# please help me work out how many gallons my tank holds.



## daisydoo (Nov 15, 2009)

Hi, can any body help me work out how many gallons my tank holds. 

Its 2ft(L) x 1ft (W) x 1.5ft (H)

I live in the usa so my gallon size is different to the uk gallon size so i have been told. any help would be great.

Thanks in advance. :notworthy:


----------



## lee young (Oct 14, 2009)

Your tank is 22.44 US gallons, 18.69 UK gallons or 84.95 litres.


----------



## oobernoob (Jun 4, 2009)

daisydoo said:


> Hi, can any body help me work out how many gallons my tank holds.
> 
> Its 2ft(L) x 1ft (W) x 1.5ft (H)
> 
> ...


I'm intruiged to know why you want to know this information.
If it is because you want to make sure your tank is correctly sized to a specific reptile, then there are a few other things to take into account other than plain and simple size by the gallon.
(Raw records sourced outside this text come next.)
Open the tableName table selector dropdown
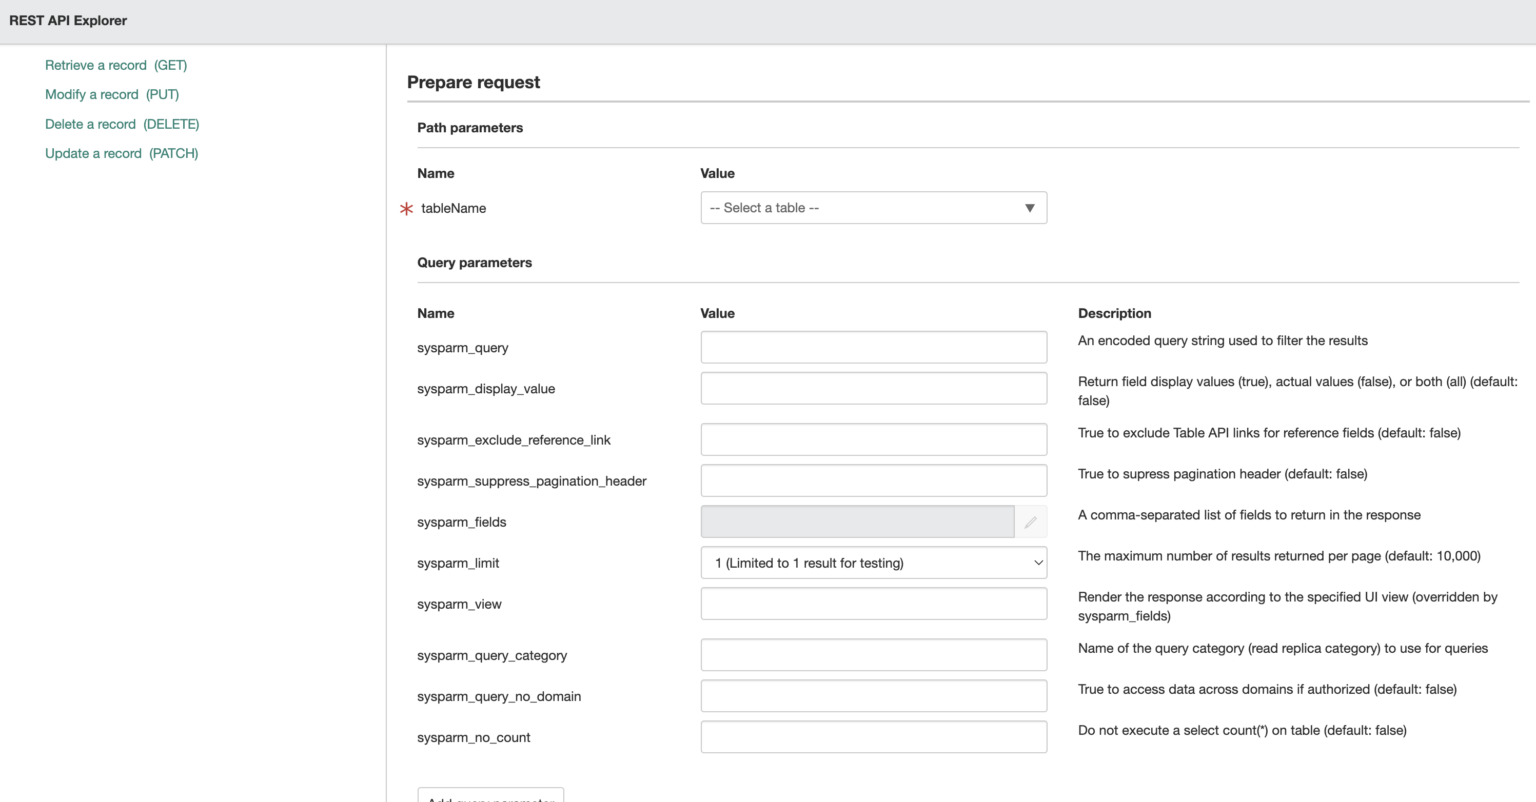 pos(873,207)
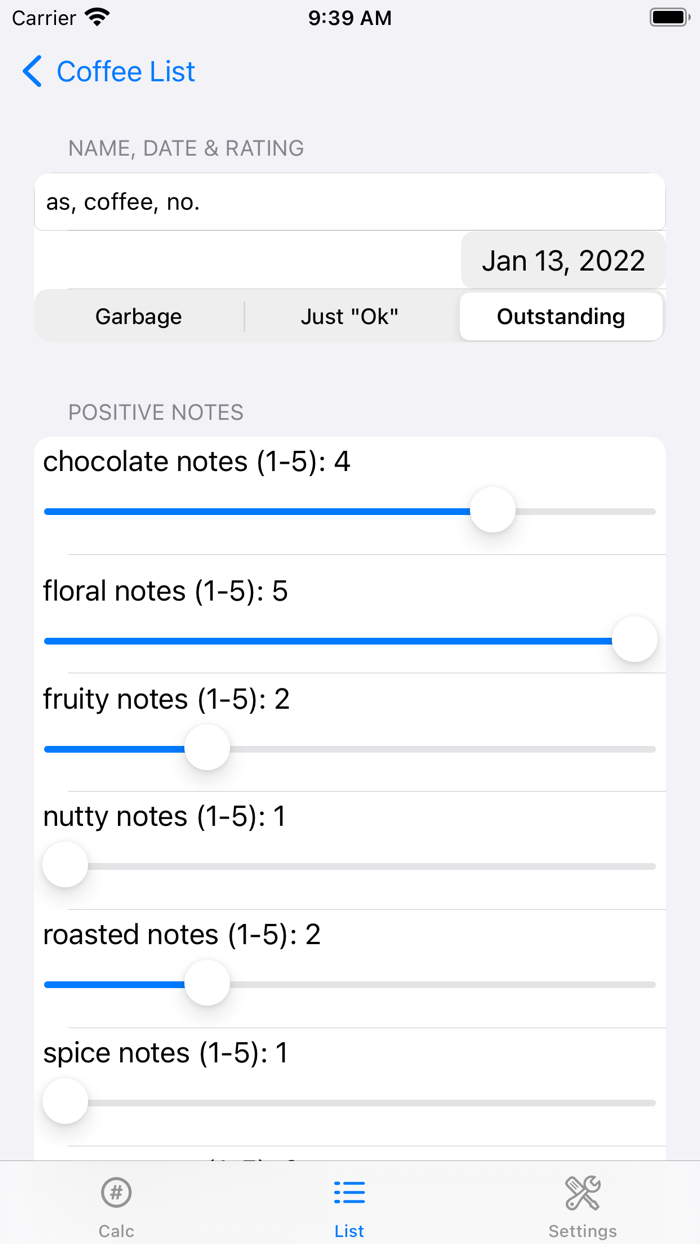Click the chocolate notes slider thumb
The image size is (700, 1244).
pos(492,511)
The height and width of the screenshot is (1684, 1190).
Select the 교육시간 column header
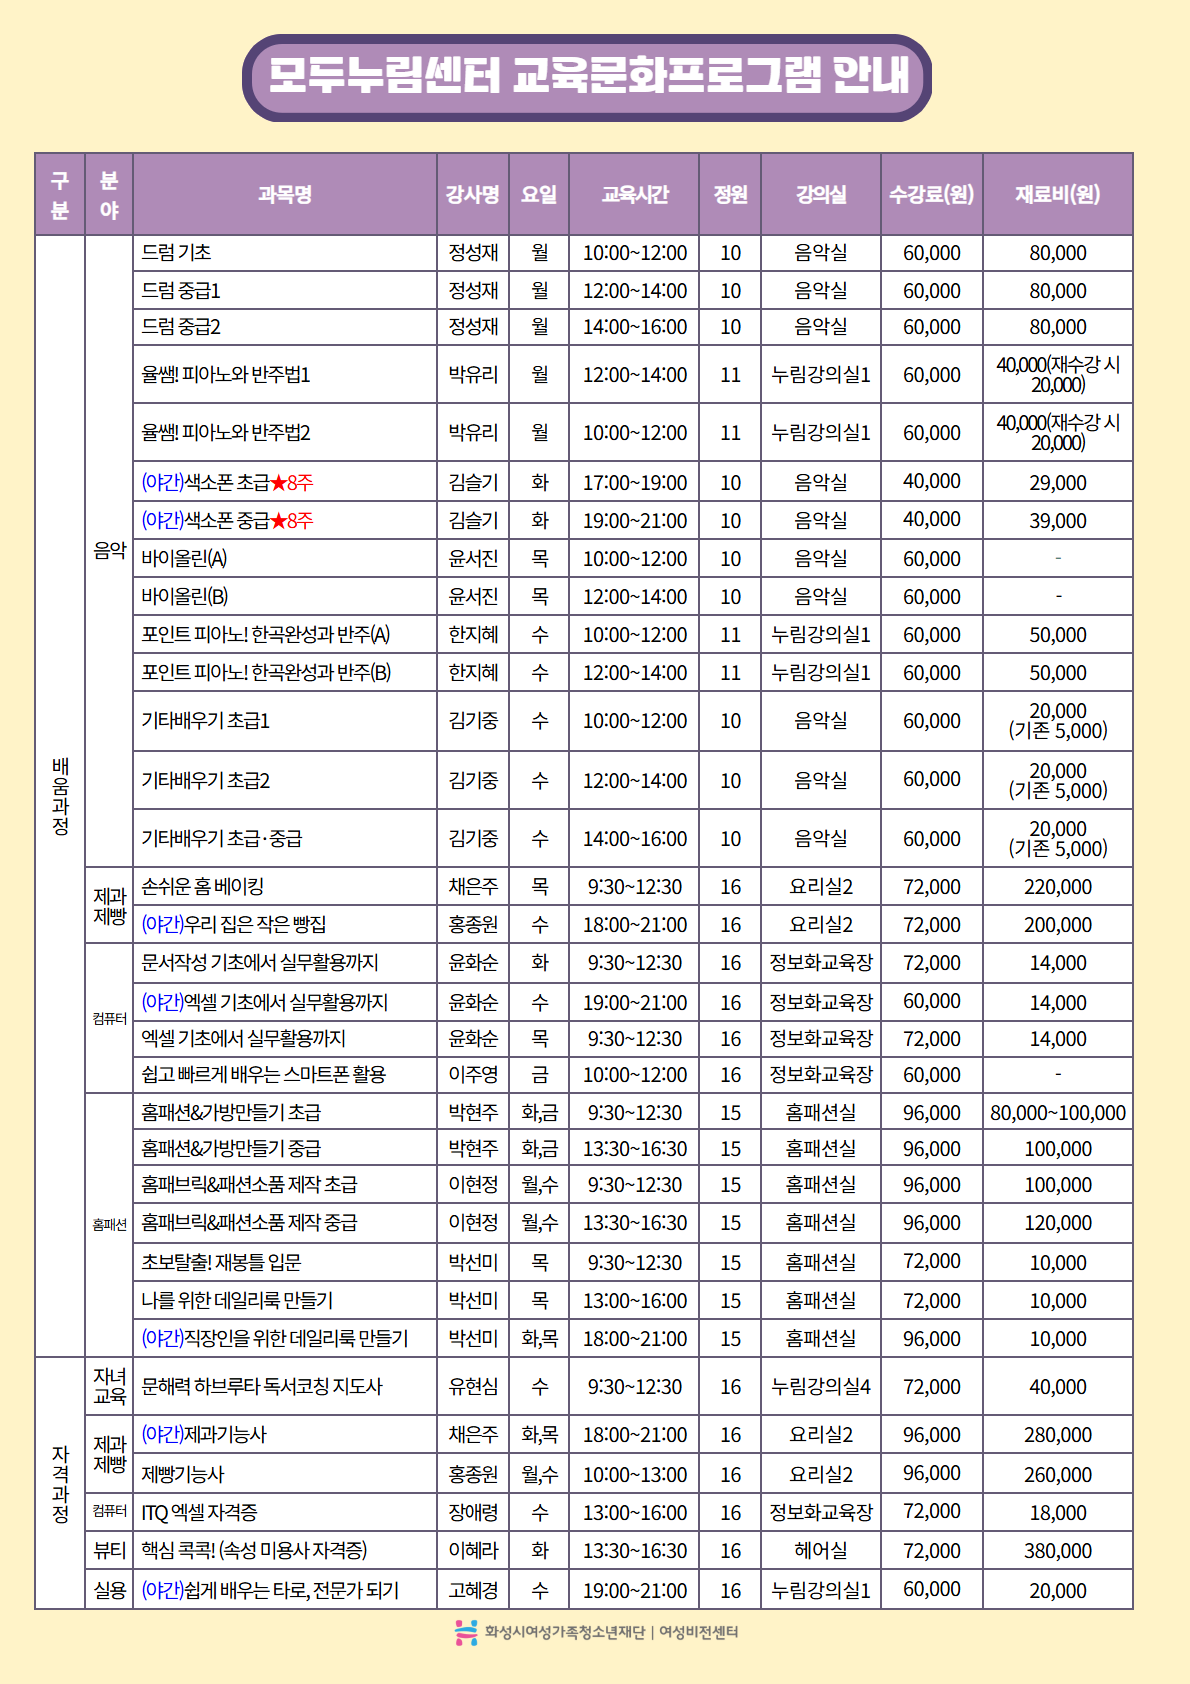(634, 194)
Is the species arboreal or territorial (likes height, or prefers ground space)?
Will the reptile outgrow the current tank quickly?
Is there going to be room for all the added hides/bowls/light fittings?

There are other things too, but these tend to spring to mind when faced with them, so right now they're escaping me 

What do you intend to keep in your tank?


----------